Supplied data section start

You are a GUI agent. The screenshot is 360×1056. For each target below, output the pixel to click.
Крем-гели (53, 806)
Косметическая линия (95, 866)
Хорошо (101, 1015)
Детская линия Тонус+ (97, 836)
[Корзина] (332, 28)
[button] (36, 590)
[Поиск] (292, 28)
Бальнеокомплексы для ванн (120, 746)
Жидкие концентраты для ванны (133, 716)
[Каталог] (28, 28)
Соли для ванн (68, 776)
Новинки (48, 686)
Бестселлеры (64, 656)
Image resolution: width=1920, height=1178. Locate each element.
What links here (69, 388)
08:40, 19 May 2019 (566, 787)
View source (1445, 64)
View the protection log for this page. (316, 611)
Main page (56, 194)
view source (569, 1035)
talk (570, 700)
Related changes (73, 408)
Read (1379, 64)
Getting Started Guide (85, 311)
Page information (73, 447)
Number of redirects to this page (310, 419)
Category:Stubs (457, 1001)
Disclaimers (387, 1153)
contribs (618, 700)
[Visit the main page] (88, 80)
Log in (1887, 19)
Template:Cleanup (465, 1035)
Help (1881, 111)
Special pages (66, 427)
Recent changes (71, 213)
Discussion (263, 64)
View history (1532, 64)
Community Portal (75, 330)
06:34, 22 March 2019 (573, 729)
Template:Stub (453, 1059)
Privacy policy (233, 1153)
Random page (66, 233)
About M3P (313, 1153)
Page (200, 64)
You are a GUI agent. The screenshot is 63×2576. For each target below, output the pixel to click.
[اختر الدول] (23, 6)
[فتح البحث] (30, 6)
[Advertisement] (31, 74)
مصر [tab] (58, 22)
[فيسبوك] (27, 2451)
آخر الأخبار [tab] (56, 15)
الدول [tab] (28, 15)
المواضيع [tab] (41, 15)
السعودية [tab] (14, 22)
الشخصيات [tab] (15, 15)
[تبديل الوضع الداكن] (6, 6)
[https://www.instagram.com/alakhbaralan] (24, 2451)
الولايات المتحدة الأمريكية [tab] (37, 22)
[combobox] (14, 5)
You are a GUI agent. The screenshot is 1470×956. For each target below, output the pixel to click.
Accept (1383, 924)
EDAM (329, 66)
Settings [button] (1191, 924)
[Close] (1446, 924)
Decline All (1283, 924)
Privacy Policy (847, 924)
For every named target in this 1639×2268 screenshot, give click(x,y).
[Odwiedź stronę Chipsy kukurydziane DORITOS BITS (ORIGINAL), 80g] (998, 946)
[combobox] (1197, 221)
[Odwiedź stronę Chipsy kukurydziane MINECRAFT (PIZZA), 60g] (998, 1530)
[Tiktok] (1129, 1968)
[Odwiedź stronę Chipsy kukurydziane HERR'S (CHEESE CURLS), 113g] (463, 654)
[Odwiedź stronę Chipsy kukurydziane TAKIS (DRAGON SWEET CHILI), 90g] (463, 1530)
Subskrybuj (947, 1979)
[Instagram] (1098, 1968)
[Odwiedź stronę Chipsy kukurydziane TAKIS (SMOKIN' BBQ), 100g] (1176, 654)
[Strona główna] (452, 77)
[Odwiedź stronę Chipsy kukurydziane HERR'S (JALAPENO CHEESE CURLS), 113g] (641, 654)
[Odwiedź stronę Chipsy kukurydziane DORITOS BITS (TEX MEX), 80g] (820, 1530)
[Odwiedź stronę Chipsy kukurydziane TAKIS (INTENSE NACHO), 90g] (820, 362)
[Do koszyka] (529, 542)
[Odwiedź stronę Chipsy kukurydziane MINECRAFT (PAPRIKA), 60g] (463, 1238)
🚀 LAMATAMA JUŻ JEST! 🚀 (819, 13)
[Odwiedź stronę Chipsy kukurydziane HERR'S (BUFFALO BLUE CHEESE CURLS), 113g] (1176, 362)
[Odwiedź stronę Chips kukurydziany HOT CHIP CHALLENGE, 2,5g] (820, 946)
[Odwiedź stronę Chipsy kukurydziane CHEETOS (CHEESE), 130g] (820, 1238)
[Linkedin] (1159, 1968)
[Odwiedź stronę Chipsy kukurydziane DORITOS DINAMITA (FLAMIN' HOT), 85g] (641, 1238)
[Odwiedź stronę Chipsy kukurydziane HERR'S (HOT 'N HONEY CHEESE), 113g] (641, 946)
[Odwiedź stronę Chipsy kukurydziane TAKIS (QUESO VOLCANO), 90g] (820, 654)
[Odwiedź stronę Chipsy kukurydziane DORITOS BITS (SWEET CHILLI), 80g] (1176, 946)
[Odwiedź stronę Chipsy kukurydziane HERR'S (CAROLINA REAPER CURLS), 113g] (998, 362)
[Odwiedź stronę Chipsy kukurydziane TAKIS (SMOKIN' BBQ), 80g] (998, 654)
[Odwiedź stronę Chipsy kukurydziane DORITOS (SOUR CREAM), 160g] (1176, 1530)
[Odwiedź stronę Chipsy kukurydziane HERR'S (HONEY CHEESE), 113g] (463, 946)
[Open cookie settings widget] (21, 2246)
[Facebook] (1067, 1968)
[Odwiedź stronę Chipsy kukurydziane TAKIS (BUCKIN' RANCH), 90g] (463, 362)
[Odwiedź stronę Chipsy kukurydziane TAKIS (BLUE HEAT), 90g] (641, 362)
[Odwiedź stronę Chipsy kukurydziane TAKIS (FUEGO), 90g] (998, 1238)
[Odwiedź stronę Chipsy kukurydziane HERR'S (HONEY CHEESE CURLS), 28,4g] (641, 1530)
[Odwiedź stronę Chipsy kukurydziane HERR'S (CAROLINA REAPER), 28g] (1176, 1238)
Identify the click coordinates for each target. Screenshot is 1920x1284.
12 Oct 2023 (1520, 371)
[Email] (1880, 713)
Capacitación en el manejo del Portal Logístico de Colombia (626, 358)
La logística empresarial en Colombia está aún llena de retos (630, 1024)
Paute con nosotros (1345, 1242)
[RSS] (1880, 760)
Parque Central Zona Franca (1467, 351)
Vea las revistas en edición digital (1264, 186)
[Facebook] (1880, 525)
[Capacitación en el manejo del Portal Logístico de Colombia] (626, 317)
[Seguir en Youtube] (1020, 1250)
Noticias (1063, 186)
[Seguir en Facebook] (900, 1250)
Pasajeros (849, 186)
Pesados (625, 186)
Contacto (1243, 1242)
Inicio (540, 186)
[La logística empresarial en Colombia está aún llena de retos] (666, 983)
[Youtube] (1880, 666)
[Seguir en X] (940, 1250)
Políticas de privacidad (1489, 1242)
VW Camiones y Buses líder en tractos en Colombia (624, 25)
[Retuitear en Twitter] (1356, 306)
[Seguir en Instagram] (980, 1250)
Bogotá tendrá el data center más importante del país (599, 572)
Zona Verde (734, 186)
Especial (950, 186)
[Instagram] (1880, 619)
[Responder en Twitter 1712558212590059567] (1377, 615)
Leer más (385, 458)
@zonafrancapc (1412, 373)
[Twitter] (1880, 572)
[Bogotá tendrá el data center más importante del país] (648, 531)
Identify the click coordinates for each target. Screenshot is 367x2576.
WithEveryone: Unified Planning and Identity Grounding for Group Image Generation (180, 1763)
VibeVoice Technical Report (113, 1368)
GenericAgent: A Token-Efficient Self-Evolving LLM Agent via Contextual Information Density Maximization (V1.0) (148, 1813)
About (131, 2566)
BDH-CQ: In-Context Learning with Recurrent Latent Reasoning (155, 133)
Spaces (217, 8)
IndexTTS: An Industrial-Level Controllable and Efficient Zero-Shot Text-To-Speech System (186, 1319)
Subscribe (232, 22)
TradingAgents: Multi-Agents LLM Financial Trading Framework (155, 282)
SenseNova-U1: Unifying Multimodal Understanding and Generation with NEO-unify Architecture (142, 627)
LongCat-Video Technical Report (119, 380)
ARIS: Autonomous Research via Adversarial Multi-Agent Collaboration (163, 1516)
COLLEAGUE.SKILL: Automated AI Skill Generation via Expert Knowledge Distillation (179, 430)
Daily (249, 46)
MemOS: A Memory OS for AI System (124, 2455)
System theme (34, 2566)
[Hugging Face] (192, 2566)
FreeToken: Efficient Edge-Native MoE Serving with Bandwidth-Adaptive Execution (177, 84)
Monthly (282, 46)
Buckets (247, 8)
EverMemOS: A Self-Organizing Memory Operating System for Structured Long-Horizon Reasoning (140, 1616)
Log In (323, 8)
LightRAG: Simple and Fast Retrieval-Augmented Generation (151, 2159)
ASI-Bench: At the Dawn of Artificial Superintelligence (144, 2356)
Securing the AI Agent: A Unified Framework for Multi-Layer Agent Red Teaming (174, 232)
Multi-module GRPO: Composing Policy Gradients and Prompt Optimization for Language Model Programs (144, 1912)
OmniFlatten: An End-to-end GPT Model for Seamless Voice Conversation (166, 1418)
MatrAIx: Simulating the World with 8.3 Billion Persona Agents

Supplied data section end

**Prompt**
Beginning with the opening line above, retype the records exactly through the line with "Бальнеокомплексы для ванн (120, 746)", both ends included.

**Answer below**
You are a GUI agent. The screenshot is 360×1056. For each target below, output the pixel to click.
Крем-гели (53, 806)
Косметическая линия (95, 866)
Хорошо (101, 1015)
Детская линия Тонус+ (97, 836)
[Корзина] (332, 28)
[button] (36, 590)
[Поиск] (292, 28)
Бальнеокомплексы для ванн (120, 746)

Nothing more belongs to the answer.